Virginia Tech has a large ongoing effort to provide solutions to many issues related to COVID-19. Researchers in the chemical engineering department are directly involved.
Michael Bortner, assistant professor of chemical engineering at Virginia Tech, and his research group, the Polymer and Composite Materials Laboratory (PCML), have been working to address medical supply shortages. The team is working to help design, qualify and manufacture personal protective equipment (PPE) and testing supplies. Bortner’s group has been contributing to the prototype design and (current) production of 3-D printed face shield frames. The frames are provided to local medical providers and first responders, along with laser cut clear plastic shields and elastic bands to secure the shield to the users. Assembly is generally performed by the user, and has been accepted for use by the Carilion Health System local providers.
The PCML is also actively involved in durability testing and quality control protocol development for 3D printed nasopharyngeal swabs. These swabs are used for collecting samples for COVID-19 testing and are considered to be in extremely short supply. In order to transition to full scale production, the 3D printed swabs must pass a series of mechanical tests to ensure that the materials and process have resulted in a swab that is safe for use on patients.

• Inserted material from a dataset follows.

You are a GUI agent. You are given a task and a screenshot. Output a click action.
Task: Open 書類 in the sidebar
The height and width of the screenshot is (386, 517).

In addition to being a deadly disease, a key feature leading to the coronavirus pandemic is the ease of transmission between individuals. One mechanism of transmission is via inanimate objects: an infected person transmits the virus to the inanimate object and the next person touches the object before the virus is inactivated.
William Ducker, professor of chemical engineering at Virginia Tech, and his research group are developing a coating that inactivates the virus, SARS-CoV-2, in a short period of time. The virus is currently known to be detectable for up to a week. The team aims to make a coating that will leave the virus inactive in an hour or less. Clearly the shorter the time, the better the result. The coating could be put on many communal objects like door handles and shopping carts. It is made from polymers and particles that are deposited in a film on the object. Ducker and chemical engineering Ph.D. students, Saeed Behzadinasab and Mohsen Hosseini, have been working to design and manufacture samples. The films are being tested for their ability to inactivate the SARS-CoV-2 virus in the laboratory of Professor Leo Poon in the laboratory of Professor Leo Poon, School of Medicine, University of Hong Kong.
Chang Lu, the Fred W. Bull Professor of Chemical Engineering, and Rong Tong, Assistant Professor of Chemical Engineering, are working to develop a microfluidic platform for rapid and precise measurement of COVID-19 antibodies. The goal is to develop a quick, precise and low-cost antibody test that will be useful for serology surveillance and vaccine development. Antibodies are proteins that help fight off infections and usually provide protection against re-infection. Many current antibody testing of COVID-19 are not highly-specific or sensitive.
Padma Rajagopalan, the Robert E. Hord, Jr. Professor of Chemical Engineering, is working with a team of researchers to repurpose existing drugs for COVID-19. Since a virus must necessarily co-opt host cellular processes in order to replicate, a promising approach is to develop or repurpose drugs that target human proteins required by the virus. The multi-institution team is developing a computational, network-based, drug repositioning strategy to prioritize existing, approved drugs as anti-COVID-19 agents. Even in the early stages of this research, the team has independently identified several drugs that are in clinical trials for COVID-19.